For the barbecue sauce, dice dried tomatoes. Peel onions and garlic and also dice finely. In 2 tablespoons of hot oil I steam the garlic and 2⁄3 the onions for about 5 minutes. Dust with flour and sweat briefly.
Now I add the paprika powder, the dried and the chunky tomatoes, bring everything to the boil and simmer for about 15 minutes. Season to taste with Worcester sauce, salt, pepper, 1 tablespoon sugar and 4 tablespoons vinegar.
Let the sauce cool a little.
Wash the potatoes and cook them covered in water for about 20 minutes. Wash the meat, dab dry. Lay out bacon slices over a large area (see photo bar below), spread some sauce in the middle.
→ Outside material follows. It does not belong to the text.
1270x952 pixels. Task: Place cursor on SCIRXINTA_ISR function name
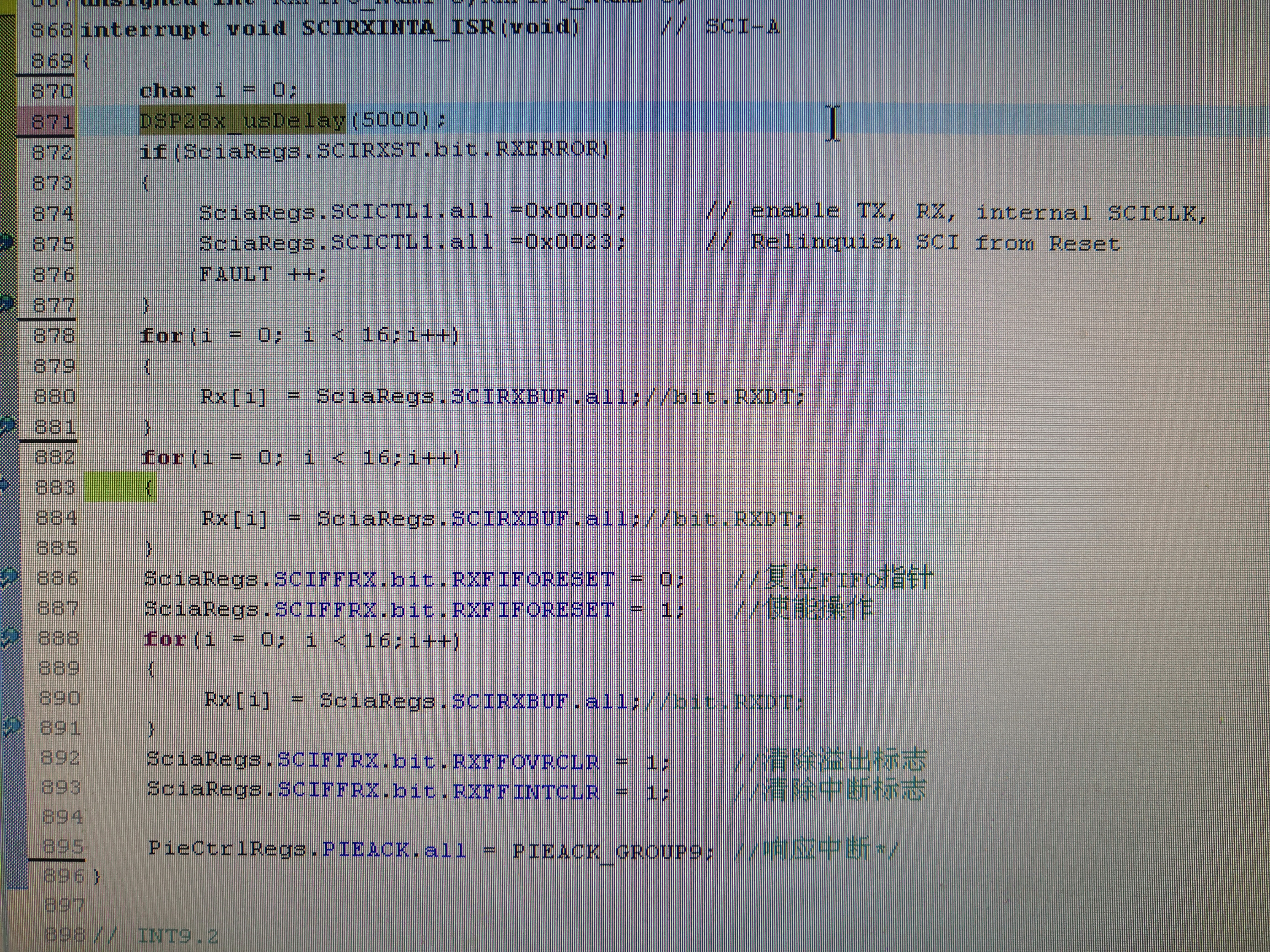pos(399,28)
Place the meat on top and coat all around with a little sauce. Chill the rest of the sauce. Beat the bacon slices one after the other over the roast.
Now I prepare the charcoal ball grill for indirect grilling. Put the roast on the grill, grill for about 2 hours with the lid closed. Turn after about 1 hour.
Quench and peel the potatoes. Steam the remaining onion cubes in 2 tablespoons of hot oil until translucent. Add 1⁄4 l water and 6 tablespoons of vinegar, bring to the boil. Season to taste with stock, salt, pepper and 1 tsp. sugar.
Pour into a large bowl and cut the potatoes into slices directly above. Now I mix everything and let the salad steep for about 30 minutes.
Clean, wash and pluck leaf salads. Wash and halve the tomatoes. Wash and finely chop basil. Fold everything into the potatoes. Season salad.
Just before serving, I wrap the roast in aluminium foil and let it rest for about 5 minutes. Arrange everything. Add the rest of the sauce and salad.